Yesterday’s post seems to me, upon re-reading it, to be incomplete or jumbled. Maybe it’s not. I feel like I’ve left so many pieces out. I just have so much going through my head and so many things to do that I can’t even order them tidily in my own mind. Hopefully in time I will be able to articulate it better.

In an effort to not lose sight of what is important in the midst of all this, I think I’m going to copy Bluebirdbaby and begin a 30 Days of Happiness project tomorrow. My photos won’t be as beautiful and sometimes-haunting as hers but I hope to gain a renewed appreciation of what is all around me. As I continue to aim for a simpler way of life, I need to be reminded of the beauty that is found everyday at my fingertips if I would just open my eyes and see it with my heart. I will post photos of things that I find beautiful, things that make me happy, and things that I hope to achieve (not obtain). Maybe I’ll even learn a little about my camera in the meantime and improve my photographs.

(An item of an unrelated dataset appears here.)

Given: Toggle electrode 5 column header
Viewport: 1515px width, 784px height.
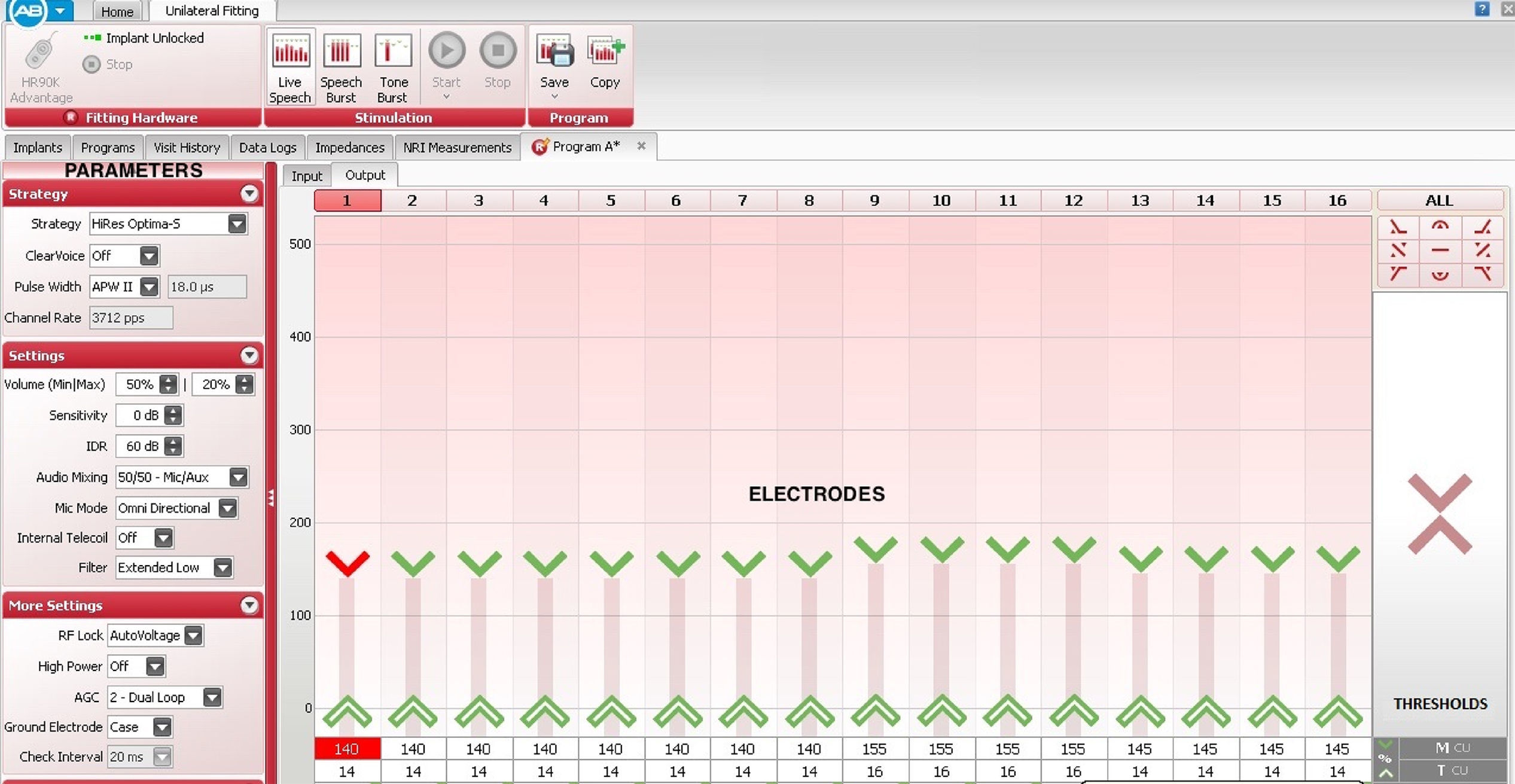Looking at the screenshot, I should click(611, 200).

Because this little booger

 

On his flight to the east coast this August

is what is important. Before anything else. He’s nearly five. That’s five years of his life that haven’t been the way they could have been. Five years of his life that he’s been crying for help and I didn’t see it or attributed it to something else (or just brushed it off as "he’ll grow out of it"). I’m sorry, baby. The next five are going to be the best I can make them.

 

Self portrait with my brother, who appears to be somewhat perplexed.